Sunday, July 17, 2011


About 90% of my sewing stash -- my cloth, trims and ribbons, embroidery supplies, etc -- comes secondhand. I'm lucky to live in an area where there are three large Goodwill stores, a Value Village, and a handful of smaller secondhand stores that all have craft sections, and I make regular visits to them to see if they have anything I can use.

Because I work mostly on historical reproduction outfits, the sort of things I'm looking for need to be natural fibers and colors that would have been available in common use in the 16th century. That means wool and linen -- lots of it. And that stuff is expensive, especially when you're a stickler for 100% fiber, and try not to use blends. Wool or linen can easily run $20 a yard or more. Considering that it takes anywhere from four to seven yards of fabric to make a dress, that can be a huge expense!

I'll admit it's a rare day when I find seven yards of anything at Goodwill, but I have. And the price range I pay there is generally between three and ten dollars. I once made a terrific find of seventeen yards of handkerchief-weight linen for fifteen bucks.

Do you believe that? Wtf seventeen yards for fifteen... freakin... dollar bills. It's madness!

Shopping thrift is different than running to Joann's because you need a few yards of blue wool to make a tunic. It's more of a hunting-gathering sort of thing: you go to see if there's anything you can use, not just for a specific project.

In one visit, I might be looking particularly for linen to make a shirt. So I check out tablecloths first. A good sized tablecloth of 100% linen isn't as rare as you might think; folks donate them all the time because ironing them is a pain, or gramma died and left a shit-ton of them, or a catering business just closed down. The secret to finding the real thing and not a polyester blend is to look at the edge. If it's serged (bound with stitching), it's fake. If it has a turned hem, it's probably real linen, and if that hem is two inches and has mitered corners, you can be 99% sure it's real --If you can't tell simply by the feel and look of it. Once you've handled linen a while, you'll know the real stuff anywhere.

So I go through the tablecloths and maybe there's nothing good there. Onward to yardage. The 70's must be well and truly behind us, because the bane of polyester reeking of mothballs seems to have passed. For a while there was a dearth of the rotten stuff being culled from dead grandmothers closets and donated to thrift stores. One place I go to is nice enough to put labels on their yardage with the piece's measurements, but usually I have to unfold it from the hanger and guesstimate it. Maybe it's a lucky day and I find something that will work for me, but usually I don't. On the other hand, there is a piece of good wool, or three yards of an interesting brocade. Not what I'm after today, but something I could use on another project.

This is how one builds a dangerous stash.
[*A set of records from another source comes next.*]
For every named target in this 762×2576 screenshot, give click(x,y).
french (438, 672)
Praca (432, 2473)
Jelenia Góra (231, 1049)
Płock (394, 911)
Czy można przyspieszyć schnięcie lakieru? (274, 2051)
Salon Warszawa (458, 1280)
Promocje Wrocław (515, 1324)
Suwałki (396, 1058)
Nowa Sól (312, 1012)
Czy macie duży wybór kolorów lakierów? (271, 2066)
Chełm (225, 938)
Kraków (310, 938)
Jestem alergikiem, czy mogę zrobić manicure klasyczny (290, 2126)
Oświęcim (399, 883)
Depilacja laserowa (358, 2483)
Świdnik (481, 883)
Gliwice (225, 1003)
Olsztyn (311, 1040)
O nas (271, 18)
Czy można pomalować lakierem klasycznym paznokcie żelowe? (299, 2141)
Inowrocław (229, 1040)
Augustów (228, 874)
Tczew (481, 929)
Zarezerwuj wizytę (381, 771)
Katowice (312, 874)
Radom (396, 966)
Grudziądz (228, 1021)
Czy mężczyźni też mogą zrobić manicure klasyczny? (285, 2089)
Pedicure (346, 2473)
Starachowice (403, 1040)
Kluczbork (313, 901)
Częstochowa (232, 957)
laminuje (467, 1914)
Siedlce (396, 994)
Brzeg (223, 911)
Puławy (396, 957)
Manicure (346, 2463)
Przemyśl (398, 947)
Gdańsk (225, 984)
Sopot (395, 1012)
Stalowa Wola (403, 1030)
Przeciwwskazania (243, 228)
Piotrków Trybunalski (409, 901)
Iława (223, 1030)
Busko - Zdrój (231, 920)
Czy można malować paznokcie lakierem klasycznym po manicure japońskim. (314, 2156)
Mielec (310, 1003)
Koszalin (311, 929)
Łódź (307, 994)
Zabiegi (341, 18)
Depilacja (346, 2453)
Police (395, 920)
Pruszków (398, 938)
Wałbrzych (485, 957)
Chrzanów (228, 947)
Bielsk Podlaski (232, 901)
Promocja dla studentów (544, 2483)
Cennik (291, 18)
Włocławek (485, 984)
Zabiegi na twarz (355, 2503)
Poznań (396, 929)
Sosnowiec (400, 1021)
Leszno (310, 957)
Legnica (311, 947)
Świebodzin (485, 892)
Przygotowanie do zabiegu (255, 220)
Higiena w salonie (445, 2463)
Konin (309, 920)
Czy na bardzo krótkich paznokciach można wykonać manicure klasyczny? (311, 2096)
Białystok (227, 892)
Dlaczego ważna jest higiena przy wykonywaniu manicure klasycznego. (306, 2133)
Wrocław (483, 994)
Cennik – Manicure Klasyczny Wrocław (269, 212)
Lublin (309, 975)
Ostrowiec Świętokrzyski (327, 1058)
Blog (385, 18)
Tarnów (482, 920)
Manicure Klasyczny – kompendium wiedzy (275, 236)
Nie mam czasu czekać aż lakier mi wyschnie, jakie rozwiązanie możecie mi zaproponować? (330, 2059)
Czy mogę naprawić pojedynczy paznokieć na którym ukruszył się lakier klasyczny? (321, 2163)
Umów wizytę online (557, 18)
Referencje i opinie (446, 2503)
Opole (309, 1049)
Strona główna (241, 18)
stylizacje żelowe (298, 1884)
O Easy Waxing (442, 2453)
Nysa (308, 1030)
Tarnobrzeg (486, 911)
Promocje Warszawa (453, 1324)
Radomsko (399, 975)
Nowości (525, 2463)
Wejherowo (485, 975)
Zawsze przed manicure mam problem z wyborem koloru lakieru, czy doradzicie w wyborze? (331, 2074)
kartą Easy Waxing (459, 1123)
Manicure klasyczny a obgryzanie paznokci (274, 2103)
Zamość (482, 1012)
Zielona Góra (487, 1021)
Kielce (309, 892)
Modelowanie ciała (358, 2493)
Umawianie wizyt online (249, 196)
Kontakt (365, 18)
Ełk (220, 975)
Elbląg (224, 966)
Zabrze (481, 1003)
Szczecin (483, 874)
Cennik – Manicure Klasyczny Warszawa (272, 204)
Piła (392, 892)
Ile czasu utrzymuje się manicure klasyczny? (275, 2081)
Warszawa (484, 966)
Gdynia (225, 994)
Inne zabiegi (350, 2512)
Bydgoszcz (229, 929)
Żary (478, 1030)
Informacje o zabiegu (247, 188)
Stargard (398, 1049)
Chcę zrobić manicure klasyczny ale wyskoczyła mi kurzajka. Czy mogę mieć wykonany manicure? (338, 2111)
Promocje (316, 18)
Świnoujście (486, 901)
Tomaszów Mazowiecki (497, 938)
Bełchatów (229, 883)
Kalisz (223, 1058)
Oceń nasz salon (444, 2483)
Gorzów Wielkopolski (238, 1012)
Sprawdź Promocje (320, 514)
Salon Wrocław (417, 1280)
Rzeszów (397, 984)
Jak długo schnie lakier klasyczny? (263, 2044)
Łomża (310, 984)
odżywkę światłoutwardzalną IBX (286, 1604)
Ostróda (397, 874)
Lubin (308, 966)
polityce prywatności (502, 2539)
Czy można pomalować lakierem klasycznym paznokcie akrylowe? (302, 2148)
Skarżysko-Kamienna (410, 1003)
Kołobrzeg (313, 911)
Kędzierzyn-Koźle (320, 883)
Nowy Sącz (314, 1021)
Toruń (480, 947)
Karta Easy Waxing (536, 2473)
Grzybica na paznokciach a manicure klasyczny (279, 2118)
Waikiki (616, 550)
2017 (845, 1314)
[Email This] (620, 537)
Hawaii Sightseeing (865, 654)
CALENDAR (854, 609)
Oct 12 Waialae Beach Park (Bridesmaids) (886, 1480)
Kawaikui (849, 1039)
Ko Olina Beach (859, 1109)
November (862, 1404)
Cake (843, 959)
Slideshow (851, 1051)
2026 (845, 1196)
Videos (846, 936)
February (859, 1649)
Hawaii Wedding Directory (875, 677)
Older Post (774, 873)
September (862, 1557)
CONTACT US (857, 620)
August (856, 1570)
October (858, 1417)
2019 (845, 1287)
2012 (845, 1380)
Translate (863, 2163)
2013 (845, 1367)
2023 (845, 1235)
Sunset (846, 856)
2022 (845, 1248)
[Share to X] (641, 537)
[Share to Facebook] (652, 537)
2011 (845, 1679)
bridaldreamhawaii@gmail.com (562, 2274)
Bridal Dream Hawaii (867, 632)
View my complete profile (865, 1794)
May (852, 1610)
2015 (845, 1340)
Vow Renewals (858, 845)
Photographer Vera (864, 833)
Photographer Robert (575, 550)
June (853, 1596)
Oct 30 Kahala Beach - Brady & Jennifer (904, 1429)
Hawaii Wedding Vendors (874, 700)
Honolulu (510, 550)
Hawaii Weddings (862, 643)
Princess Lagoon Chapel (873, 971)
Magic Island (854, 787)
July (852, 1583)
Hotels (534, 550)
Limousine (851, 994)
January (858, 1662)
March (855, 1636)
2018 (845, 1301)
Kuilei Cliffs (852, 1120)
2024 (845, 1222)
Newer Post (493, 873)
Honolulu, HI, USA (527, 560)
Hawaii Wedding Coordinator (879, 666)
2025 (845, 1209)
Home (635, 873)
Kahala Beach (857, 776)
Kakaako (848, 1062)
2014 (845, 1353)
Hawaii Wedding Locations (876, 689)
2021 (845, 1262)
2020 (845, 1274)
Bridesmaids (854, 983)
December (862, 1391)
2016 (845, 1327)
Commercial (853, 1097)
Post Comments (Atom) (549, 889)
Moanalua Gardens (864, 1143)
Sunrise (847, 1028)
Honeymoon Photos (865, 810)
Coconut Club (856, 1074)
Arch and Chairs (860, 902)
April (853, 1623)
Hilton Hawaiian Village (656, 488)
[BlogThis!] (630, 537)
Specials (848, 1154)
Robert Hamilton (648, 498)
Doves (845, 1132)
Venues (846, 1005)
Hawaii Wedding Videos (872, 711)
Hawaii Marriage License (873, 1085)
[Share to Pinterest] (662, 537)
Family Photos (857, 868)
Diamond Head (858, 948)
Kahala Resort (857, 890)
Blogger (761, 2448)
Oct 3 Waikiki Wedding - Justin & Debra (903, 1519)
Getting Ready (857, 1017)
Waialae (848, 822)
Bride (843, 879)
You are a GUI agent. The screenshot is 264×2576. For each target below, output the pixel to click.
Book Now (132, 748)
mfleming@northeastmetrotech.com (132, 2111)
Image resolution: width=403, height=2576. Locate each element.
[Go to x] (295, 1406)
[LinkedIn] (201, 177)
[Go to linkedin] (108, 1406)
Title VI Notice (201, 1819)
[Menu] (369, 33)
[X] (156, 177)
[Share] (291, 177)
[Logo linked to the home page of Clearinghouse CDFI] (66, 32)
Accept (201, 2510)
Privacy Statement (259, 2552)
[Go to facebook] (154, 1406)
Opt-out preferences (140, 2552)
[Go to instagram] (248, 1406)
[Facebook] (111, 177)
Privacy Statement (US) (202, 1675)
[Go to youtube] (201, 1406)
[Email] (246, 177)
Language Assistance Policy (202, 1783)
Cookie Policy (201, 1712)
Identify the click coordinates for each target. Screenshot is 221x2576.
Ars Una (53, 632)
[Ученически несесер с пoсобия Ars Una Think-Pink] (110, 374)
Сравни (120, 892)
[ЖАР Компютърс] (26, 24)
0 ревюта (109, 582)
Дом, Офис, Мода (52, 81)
Other things to consider: The bedding section, and curtains. Great places to find wool blankets (or large pieces of wool yardage that someone in back mistook for a blanket) or cotton velveteen or brocade draperies (but not the rubber-backed ones, or the polyester) and also skirts and dresses -- especially the plus size ones. There can be a nice amount of fabric in one of these.

National chain thrift stores usually have sale days, too, so watch for those and it's wacky what you can get for 99 cents if you're lucky.

Follow these simple steps, and soon you can be like me, with three dressers full of assorted wool, linen, brocades, leather, velvet and silks! ...but none of it exactly right for the project you're making now.